Today, I’m going to talk about some examples of moonlighting for a physician. There are two things to think about. When a physician signs an employment contract, it’s very likely there’ll be a clause in there that is listed as either exclusivity or outside activities which prohibits the physician from doing any kind of moonlighting, locums, side work at all involving the practice of medicine without getting the written approval of the employer. We’re going to get into that in a second. Now, moonlighting as a physician in general, means they are working for another employer outside of their main full-time job. Shift work, specialties are probably the ones that do this the most.
So, ED, hospitalists, if they’re working seven-on/seven-off, which is a normal schedule for an emergency medicine physician or a hospitalist. If they have that seven days off, then many times, they’ll want to pick up shifts elsewhere. And in that case, that would be considered moonlight. Now, going back to if a physician is employed, let’s just take a hospitalist employed by a hospital. The physician is employed with a hospital and signs an employment agreement. The employment agreement is going to state this is your exclusive employment, this is your full-time job, this is the only job you can have without getting our written approval in order to do something else. In that situation, if the physician wanted to work outside the organization, maybe doing some locums or picking up shifts at another local hospital, the employer would have to say, yes, we agree that you’re allowed to do this.
And it’s fine. Now in that scenario, if an employer says the physician can moonlight, then usually there will be a couple of things the physician must do. First, the employer will likely require that the physician provide proof of professional liability insurance, malpractice insurance to their employer. If a physician is working outside of their full-time job, that employer is going to say, look, yes, you can work elsewhere, but you need to show us that you have malpractice insurance for that job specifically. The malpractice insurance is employer-specific for a physician. A physician doesn’t just have one malpractice policy that covers any practice of medicine anywhere at any time. That’s not how it works. It’s employer specific. So, the physician will have a malpractice insurance policy for their full-time employer. And then if they’re going to moonlight, locums, whatever, they would have another professional liability insurance policy that covered that employer as well. Other blogs of interest include:
Many employers just don’t want to deal with issues if that physician isn’t insured or maybe the physician doesn’t even understand that they need insurance for that position. Whoever is hiring them to do moonlighting should know that they need a different policy as well. But that’s one of the main concerns why employers don’t let people moonlight or do locums without having proof that they’re going to be insured in that position. Another consideration is competition. Many employment agreements will state that the employee cannot compete with the employer during the term of the contract, and after the contract terminates as well. It can state specifically, no matter what, you cannot work with a competitor organization during the term of this agreement. And that could be different than the actual non-compete, which will then take effect after the agreement ends. Let’s just take the hospitalist as an example as well. The hospitalist works for one hospital. The employment agreement could state, you can’t work as a hospitalist within the county that the hospital is in or within 15 miles or something like that.
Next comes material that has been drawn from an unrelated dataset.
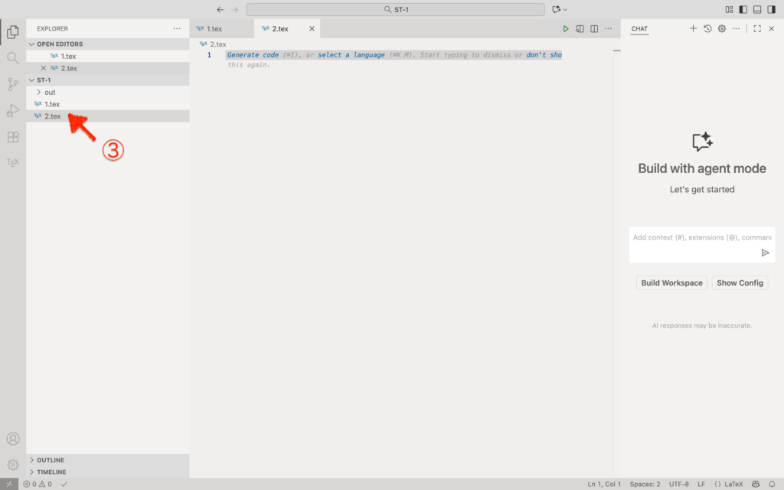Click the Show Config button

(x=740, y=283)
If you think about it, there’s no competition amongst shift work physicians, and people that work in the ED or hospitalists. It’s not like you’re going to steal a patient base from a hospital or anything like that. The biggest concern would be, let’s just say someone was a primary care physician employed by a hospital. Their clinic is off campus somewhere. What they wouldn’t want to do is have that physician work at another primary care practice in the area, maybe just on the weekends or something like that, build up at least some kind of patient base and then potentially terminate the contract with the employer and then move over to whatever job they were moonlighting with and maybe take the patients with them. Now, there will be other clauses in the contract that prohibit that. There will be a non-solicitation agreement.
As I said before, there’ll be a non-compete, but in the non-shift work positions, the fear of the employer is that if they are going to do moonlighting, they will establish presence somewhere else, and then ultimately take those patients with them when they leave the original employer. Moonlighting can also take the form of, once again, let’s say there’s a hospitalist that works at one hospital, however, they’re in a larger network. And then there are other hospitals within the network that they could pick up shifts at as well. In that scenario, normally, you would not need written approval to do that. Most contracts will state the providers are allowed to pick up shifts within the network without any need for approval.
Because normally, the malpractice policy would cover all the network, not just one hospital. And so in that scenario, it would be fine that the only reason why, once again, let’s say it’s hospitalists, they would want to pick up shifts elsewhere, outside the network. Let’s say they have an opportunity to pick up additional shifts either at their own hospital or maybe in other hospitals in the system. Why would they go outside? Well, it’s money. You’ll generally get paid more if you’re working in a locum tenant’s position. And maybe you’ll make 1500 a shift within the network, but then if you work a locums job, you’ll make 2200 shifts, something like that. So, that physician would want to work outside the organization simply because they can make more. Anyway, that is some examples of moonlighting for a physician.